Superior Court Judge Michael Williams was also censured by the Commission on Judicial Performance and agreed to never seek judicial office again, according to the stipulation made public on Monday.

“Judge Williams’s conduct seriously undermines public confidence in the integrity of the judiciary,” the commission wrote. “The judge’s agreement to resign effective December 5, 2017, and not to seek or hold judicial office thereafter affords protection to the public and the reputation of the judiciary in the most expeditious manner by avoiding the delay of further proceedings.”

Williams was already planning to retire, and the agreement with the commission “allowed him to bring closure to the event,” said the judge’s attorney, Edith Matthai of Robie & Matthai in Los Angeles. “He regrets terribly that he did this.”

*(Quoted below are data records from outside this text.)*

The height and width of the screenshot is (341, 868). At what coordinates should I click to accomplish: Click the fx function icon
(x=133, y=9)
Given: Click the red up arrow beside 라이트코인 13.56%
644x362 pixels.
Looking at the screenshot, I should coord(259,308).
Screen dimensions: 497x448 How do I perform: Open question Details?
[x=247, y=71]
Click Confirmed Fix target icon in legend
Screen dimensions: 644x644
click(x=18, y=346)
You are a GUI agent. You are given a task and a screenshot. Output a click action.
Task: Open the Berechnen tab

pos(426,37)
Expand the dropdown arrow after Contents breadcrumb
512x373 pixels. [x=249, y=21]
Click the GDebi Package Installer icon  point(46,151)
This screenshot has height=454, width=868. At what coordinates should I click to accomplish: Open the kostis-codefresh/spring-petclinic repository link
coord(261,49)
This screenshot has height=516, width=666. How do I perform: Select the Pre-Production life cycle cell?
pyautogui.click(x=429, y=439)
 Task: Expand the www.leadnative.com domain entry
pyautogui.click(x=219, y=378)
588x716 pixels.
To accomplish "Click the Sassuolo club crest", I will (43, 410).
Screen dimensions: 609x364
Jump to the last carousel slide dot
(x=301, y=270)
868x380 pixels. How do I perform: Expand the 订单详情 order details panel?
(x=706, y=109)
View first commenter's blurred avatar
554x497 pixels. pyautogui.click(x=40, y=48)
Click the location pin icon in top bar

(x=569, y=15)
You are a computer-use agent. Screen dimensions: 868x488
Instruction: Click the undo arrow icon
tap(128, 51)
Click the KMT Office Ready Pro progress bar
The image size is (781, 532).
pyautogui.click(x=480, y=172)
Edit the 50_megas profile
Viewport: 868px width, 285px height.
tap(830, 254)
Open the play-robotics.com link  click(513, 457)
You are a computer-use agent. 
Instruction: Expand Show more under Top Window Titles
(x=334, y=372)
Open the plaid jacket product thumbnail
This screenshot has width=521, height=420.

Williams did not immediately respond to a message left for him at the Napa courthouse Monday morning. The judge told the Napa Valley Register in June he was “deeply disappointed in myself and … profoundly embarrassed.”

The commission accused Williams of pocketing an art deco-style card holder belonging to The City Club of San Francisco as he was leaving an American Academy of Matrimonial Lawyers dinner there on March 9, 2016. The judge left “and then returned and took one or two more [card holders] before taking an elevator down to the first floor,” according to the commission.The holders contained cards with the names of the club’s managers.

Each card holder was worth between $30 and $50, the commission said, making Williams’ alleged actions potentially chargeable as petty theft.

On March 28, 2016, a member of the AAML told Williams he had been spotted on video taking the card holders. The next day the judge sent a package to The City Club containing the holders and an apology letter that said, “I have no excuse but I had a couple of glasses of wine and was not thinking of what I was doing,” the commission said.

Williams reported to the commission two days later what happened, blaming his actions on an “unexplainable impulse” to use the holders to display decades-old “joke” business cards he had recently rediscovered.

The commission in June initiated formal proceedings against Williams, an action typically reserved for the most serious charges facing a judge.

Gov. Jerry Brown appointed Williams to the Napa court in 2012. He had previously served as a court commissioner there for 11 years.